Asian Stocks Rise on AI Optimism and Strong China Reopening; Japan Nears Record Highs
Asian stocks climbed on Thursday, lifted mainly by strong gains in technology shares, as optimism over artificial intelligence (AI) demand drove buying in chipmaking and related sectors.
Mainland Chinese markets reopened on a strong note after a week-long Golden Week holiday, supported by reports of robust travel and consumer spending during the break. However, Hong Kong markets underperformed due to steep losses in health technology stocks, following reports that Microsoft plans to expand into the healthcare sector.
HSBC also weighed heavily on the Hang Seng Index after proposing to privatize its subsidiary Hang Seng Bank.
Across the region, Asian markets tracked a positive lead from Wall Street, where both the S&P 500 and NASDAQ Composite hit record highs amid a broad tech rally. The sector was boosted by upbeat comments from NVIDIA (NASDAQ: NVDA) on AI-driven demand and growing confidence ahead of the Q3 earnings season.
Minutes from the Federal Reserve’s September meeting showed a dovish tone, raising hopes for more interest rate cuts this year. Traders now await a speech from Fed Chair Jerome Powell for further policy cues.
Meanwhile, sentiment was also supported by reports of a U.S.-brokered ceasefire between Israel and Hamas, which reduced geopolitical tensions.
Japan Stocks Near Record Highs on Tech Strength
Japanese equities extended gains, with the Nikkei 225 up 1.5% and the TOPIX rising 0.4%, both nearing record closing levels.
Tech shares led the rally, as SoftBank Group (TYO:9984) soared over 11% to a record high after announcing a $5.4 billion deal to acquire the robotics arm of ABB Ltd (SIX:ABBN).
Other industrial firms — including Yaskawa Electric (TYO:6506), Ebara Corp. (TYO:6361), and Fuji Electric (TYO:6504) — advanced strongly on optimism over new fiscal stimulus under Prime Minister Sanae Takaichi.
Investor sentiment was further supported by expectations that the Bank of Japan will delay future interest rate hikes, although a stabilization in the yen capped some exporter gains.
China Reopens Strong; Hong Kong Trails on Healthtech Losses
China’s Shanghai Composite and CSI 300 indices rose 1.3% and 1.6%, respectively, as trading resumed. Tech and industrial stocks, particularly chipmakers, rallied in catch-up moves following global gains during China’s market closure.

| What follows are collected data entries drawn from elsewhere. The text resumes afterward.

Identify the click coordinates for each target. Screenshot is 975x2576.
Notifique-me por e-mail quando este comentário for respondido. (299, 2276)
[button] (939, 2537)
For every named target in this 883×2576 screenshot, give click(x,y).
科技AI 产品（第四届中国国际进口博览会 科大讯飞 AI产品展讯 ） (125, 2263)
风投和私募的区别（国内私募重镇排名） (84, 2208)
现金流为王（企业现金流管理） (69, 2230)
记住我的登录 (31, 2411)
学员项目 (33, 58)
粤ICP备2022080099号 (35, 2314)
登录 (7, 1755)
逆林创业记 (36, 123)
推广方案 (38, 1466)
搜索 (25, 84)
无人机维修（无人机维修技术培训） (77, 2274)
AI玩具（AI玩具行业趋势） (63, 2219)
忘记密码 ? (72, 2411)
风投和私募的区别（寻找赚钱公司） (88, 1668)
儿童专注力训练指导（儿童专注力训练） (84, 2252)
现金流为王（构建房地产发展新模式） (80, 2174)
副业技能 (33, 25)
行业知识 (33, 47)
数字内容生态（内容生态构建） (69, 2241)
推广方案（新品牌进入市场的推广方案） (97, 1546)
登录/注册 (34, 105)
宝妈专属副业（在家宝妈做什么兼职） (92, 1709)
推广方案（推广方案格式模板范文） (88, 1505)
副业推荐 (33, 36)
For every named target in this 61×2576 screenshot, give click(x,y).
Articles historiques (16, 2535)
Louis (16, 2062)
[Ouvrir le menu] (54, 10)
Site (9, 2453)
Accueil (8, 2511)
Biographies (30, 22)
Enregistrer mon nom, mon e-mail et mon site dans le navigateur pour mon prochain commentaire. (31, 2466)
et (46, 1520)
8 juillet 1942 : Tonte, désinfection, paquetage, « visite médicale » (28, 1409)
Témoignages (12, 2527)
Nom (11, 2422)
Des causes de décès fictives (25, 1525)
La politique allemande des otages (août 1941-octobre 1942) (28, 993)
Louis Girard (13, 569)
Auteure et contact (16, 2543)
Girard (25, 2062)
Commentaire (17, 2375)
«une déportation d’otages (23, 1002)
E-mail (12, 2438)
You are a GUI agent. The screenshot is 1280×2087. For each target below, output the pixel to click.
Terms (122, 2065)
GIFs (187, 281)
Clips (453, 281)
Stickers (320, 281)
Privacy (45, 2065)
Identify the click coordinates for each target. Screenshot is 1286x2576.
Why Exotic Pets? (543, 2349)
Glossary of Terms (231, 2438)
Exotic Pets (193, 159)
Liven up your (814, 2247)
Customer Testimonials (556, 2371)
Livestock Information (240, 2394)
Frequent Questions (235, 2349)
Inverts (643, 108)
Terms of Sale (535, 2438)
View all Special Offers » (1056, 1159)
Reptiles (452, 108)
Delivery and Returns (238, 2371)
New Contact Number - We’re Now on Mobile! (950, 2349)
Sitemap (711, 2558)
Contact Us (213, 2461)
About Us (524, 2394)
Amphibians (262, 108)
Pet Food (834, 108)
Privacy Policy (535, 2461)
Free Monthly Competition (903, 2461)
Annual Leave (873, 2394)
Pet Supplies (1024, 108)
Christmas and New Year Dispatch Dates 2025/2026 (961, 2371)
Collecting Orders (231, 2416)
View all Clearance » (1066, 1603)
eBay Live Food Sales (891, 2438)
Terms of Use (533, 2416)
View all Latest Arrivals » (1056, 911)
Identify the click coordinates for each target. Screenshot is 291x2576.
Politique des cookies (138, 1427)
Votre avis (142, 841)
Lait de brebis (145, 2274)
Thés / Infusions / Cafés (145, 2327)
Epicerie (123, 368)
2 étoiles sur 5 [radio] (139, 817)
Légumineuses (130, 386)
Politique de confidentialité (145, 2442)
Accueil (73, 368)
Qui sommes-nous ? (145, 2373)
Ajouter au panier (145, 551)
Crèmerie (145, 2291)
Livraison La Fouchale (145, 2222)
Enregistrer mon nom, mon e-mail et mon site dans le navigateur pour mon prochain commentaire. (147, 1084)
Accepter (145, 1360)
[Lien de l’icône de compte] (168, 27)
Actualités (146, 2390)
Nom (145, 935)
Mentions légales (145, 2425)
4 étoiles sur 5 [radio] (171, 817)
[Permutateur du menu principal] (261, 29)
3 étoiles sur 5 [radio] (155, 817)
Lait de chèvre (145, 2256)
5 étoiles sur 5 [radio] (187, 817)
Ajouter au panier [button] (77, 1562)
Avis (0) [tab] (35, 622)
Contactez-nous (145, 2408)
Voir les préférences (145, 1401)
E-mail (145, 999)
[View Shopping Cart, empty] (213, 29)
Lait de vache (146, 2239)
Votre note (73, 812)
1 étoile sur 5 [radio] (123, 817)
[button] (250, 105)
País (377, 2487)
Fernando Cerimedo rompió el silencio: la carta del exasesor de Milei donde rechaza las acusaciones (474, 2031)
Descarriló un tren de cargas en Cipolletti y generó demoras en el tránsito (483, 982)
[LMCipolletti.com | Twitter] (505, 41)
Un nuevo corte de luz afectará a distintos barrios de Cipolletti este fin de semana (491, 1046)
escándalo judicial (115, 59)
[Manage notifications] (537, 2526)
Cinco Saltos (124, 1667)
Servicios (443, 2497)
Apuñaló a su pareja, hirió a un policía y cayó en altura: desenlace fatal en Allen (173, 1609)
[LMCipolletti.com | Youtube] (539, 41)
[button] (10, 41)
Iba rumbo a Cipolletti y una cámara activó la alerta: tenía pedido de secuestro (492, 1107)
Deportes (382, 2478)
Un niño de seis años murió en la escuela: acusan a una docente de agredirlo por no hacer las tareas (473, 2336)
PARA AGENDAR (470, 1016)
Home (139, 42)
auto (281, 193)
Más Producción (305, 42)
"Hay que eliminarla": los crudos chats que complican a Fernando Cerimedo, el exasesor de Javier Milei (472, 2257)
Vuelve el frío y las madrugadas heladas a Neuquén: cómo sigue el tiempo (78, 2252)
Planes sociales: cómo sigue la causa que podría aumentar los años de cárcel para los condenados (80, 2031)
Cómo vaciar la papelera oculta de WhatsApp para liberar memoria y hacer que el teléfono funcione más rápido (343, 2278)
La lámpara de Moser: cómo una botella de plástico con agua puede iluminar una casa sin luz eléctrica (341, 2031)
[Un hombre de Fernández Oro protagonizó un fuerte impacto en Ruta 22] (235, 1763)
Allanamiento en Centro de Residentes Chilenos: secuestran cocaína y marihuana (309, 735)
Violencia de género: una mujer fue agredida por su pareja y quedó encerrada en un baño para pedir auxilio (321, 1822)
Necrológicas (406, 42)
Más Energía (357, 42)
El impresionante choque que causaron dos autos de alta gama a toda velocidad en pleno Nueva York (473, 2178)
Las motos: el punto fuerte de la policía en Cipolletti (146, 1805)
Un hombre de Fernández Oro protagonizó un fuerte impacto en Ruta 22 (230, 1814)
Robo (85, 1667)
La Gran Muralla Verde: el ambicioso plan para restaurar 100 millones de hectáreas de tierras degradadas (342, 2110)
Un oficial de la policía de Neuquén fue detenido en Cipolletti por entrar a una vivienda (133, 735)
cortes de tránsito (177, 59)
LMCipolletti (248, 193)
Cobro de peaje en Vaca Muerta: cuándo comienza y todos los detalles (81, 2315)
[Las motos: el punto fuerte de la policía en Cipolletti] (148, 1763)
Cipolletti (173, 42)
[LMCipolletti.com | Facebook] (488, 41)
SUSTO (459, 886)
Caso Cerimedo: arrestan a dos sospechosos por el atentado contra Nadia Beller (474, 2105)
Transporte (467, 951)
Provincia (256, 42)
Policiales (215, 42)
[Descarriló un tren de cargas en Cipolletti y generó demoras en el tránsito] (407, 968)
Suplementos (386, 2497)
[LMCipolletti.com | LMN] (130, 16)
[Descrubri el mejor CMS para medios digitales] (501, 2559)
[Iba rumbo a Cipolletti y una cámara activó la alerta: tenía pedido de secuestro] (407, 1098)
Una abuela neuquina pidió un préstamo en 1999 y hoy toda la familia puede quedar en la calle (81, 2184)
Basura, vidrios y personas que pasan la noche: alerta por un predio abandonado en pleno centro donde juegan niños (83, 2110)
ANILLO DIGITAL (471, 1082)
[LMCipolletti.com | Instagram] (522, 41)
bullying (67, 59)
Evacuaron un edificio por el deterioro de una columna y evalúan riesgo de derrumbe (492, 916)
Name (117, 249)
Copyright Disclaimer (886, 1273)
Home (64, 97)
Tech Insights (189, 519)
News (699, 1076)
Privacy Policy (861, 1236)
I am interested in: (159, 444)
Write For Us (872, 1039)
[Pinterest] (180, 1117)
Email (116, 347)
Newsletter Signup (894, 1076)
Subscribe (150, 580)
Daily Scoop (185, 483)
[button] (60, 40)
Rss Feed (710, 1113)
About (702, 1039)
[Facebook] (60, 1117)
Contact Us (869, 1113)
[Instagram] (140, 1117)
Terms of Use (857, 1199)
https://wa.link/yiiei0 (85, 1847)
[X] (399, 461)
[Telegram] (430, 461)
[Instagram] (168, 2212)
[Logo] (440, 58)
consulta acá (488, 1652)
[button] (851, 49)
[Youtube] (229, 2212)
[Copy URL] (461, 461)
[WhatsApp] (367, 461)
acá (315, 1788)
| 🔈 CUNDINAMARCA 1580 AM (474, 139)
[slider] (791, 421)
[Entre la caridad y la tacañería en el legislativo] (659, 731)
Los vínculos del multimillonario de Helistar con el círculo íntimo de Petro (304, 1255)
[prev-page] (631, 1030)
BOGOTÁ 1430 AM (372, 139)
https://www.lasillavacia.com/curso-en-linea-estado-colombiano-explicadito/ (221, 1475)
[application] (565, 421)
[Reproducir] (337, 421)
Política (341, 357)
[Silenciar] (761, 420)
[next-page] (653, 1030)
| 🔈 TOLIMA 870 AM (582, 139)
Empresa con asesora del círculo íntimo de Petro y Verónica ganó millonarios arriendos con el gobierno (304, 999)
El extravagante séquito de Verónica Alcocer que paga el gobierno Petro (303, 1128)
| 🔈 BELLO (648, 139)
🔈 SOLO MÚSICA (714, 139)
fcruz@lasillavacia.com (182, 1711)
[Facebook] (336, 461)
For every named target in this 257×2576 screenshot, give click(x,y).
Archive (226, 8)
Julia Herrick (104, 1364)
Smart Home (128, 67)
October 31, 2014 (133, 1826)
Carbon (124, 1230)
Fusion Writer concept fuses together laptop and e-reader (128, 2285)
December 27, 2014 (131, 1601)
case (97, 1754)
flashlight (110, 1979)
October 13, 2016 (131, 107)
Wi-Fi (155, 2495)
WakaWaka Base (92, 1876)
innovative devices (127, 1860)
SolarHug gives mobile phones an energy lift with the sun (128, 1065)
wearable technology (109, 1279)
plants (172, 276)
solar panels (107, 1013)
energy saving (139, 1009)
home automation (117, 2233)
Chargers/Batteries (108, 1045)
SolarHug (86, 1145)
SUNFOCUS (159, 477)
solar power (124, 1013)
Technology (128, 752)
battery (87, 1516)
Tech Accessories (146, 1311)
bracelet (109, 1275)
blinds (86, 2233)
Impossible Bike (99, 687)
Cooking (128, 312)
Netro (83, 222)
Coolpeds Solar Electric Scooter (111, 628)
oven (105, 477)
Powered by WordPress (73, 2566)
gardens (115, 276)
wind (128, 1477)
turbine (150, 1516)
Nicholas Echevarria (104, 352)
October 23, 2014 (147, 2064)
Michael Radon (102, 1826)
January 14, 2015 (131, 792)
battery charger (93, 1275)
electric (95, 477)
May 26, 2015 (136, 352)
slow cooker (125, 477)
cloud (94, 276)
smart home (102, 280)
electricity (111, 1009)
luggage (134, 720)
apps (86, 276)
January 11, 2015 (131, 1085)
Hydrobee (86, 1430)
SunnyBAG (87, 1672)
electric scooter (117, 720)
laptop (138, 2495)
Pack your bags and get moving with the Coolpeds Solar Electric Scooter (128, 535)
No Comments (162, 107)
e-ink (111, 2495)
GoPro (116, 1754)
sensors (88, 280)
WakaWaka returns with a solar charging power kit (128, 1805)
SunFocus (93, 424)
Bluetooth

State media reported that consumer spending remained strong during the Golden Week holiday, with travel up 6.2% year-on-year and retail sales climbing 3.3% in the first four days. The data lifted optimism about a gradual recovery in domestic consumption, despite ongoing deflationary pressures.
In contrast, Hong Kong’s Hang Seng Index fluctuated, rebounding 0.3% after falling 1% earlier in the session. Healthtech stocks dragged the index lower after a Wall Street Journal report said Microsoft (NASDAQ: MSFT) was planning to enter the AI-powered healthcare sector.
Alibaba Health (HK:0241) and JD Health (HK:6618) dropped 3.6% and 4.7%, while Sino Biopharmaceutical (HK:1177) and Hansoh Pharmaceutical (HK:3692) plunged 8.1% and 6.8%, respectively.
HSBC (HK:0005) tumbled more than 6% after proposing a HK$106 billion ($13.6 billion) deal to privatize Hang Seng Bank (HK:0011), which surged 40%, becoming Hong Kong’s top performer of the day.
Regional Markets Mixed but Tech Leads
Elsewhere in Asia, tech strength continued to lift regional benchmarks. Taiwan’s Weighted Index hit a new record high, while Australia’s ASX 200 added 0.3%. India’s Nifty 50 gained 0.2%, holding above 25,000 points, whereas Singapore’s Straits Times Index slipped 0.3%.
South Korean markets were closed for a public holiday.